We are all aware of how crucial it is to manage the enormous amount of data and automate decision-making in today's era of technological innovation. Because of this, ML and AI are required. But why Python is the most popular programming language for Machine Learning? Let's check that out.
Why choose Python for Machine Learning?
Due to its capacity to analyze enormous datasets, spot patterns, and make predictions, machine learning has become an essential component of many industries, including healthcare, finance, manufacturing, and education. You can also check this Machine Learning guide for beginners to start your journey.
Now, there are many popular programming languages right now, like C++, Java, and even JavaScript. But still, Python stands out among all of them for Machine Learning. Why? The basic reasons are that it is user-friendly, adaptable, and has some powerful libraries built-in to tackle challenging challenges.

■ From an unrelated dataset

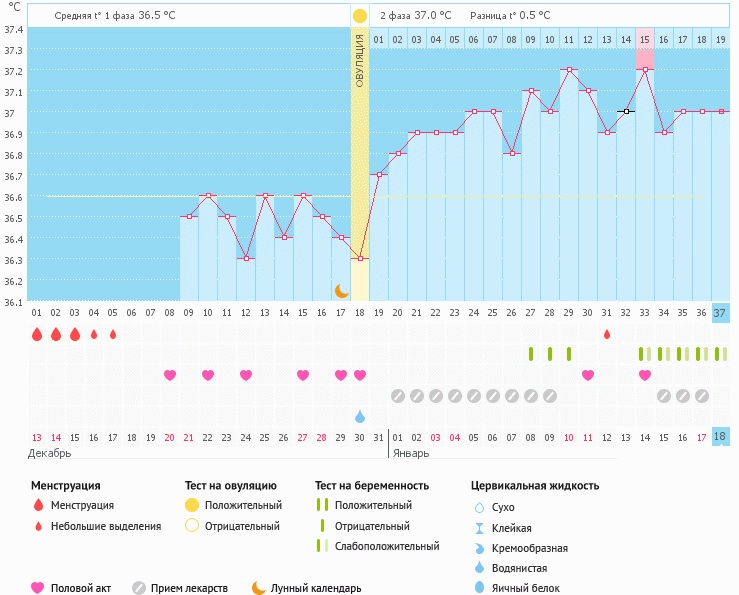Click the highlighted date 18 in January row
The image size is (739, 595).
point(721,437)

Let's learn about all the 8 benefits that Python offers for machine learning:
- Independence across platforms: Python is intended to be very independent and portable across various platforms. This implies that the code does not require platform-specific adjustments in order to operate on a variety of OSs, including Windows, macOS, Linux, and others.
- Libraries & Frameworks: The dependable environment provided by Python speed up the development process dramatically. When working on large projects, developers can leverage NumPy, Pandas, TensorFlow, and PyTorch to essentially employ prewritten code and use tools for preprocessing, data manipulation, and model building.
- Open-Source: Python is an open-source language, which means that anyone is free to use and alter the code for the interpreter, standard library, and many other libraries and tools.
- Scalability: Large data sets and intricate algorithms can be handled by the scalable language Python. It is the perfect language for machine learning because of its ability to extend horizontally and effectively handle enormous datasets.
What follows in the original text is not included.